Fields that are convenient to collect but not analytically necessary should be removed. A participant’s exact postcode enables fine-grained location analysis; if the research only needs regional data, collect the region.

Define consent precisely¶

Consent for research participation must be:

• Specific: what data will be collected, for what analysis, in what timeframe.

• Informed: in language the participant can actually understand, not legal boilerplate.

• Revocable: participants must be able to withdraw. What happens to their data if they do needs to be stated in advance.

Blanket consent to “future research purposes” does not satisfy GDPR requirements for specific purpose. If you want to use data for a second study, you need a second consent process or a clear statement in the original that the second use is within scope.

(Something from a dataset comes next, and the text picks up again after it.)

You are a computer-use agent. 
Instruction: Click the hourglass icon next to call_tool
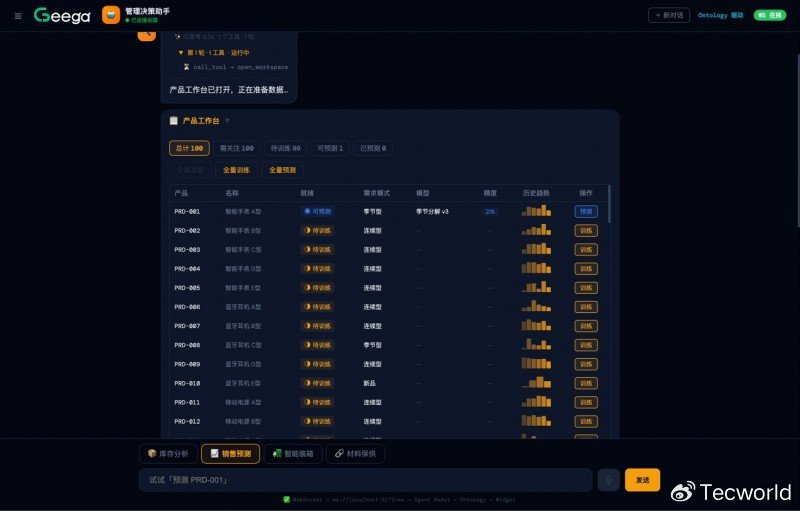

Define retention and deletion¶

Before collection begins, specify: how long will the data be held, and what will trigger deletion. Set a calendar reminder. Treating deletion as something to decide later is how data outlives its consent.

Collection and storage¶

Pseudonymise at collection where possible¶

Separate identifying information from research data as early as possible. Assign each participant a code. Keep the code-to-identity mapping in a separate system with stricter access controls than the research data itself.

If the linking key is destroyed at the end of the study, the research data becomes genuinely anonymised and is no longer subject to data protection obligations. Plan for this from the start.

Encrypt¶

Research data should be encrypted at rest. Institutional network drives are not sufficient on their own; add file-level or folder-level encryption for sensitive datasets.

Restrict access¶

Only the researchers who need access to identifiable data should have it. Shared team drives with broad access are common in academic environments and are a routine over-sharing risk. Configure access to match need.

Sharing data¶

Within the research team¶

Use access controls, not email attachments. A dataset sent by email to a collaborator is a dataset stored in an email inbox, potentially synced to a personal device, and possibly forwarded somewhere else.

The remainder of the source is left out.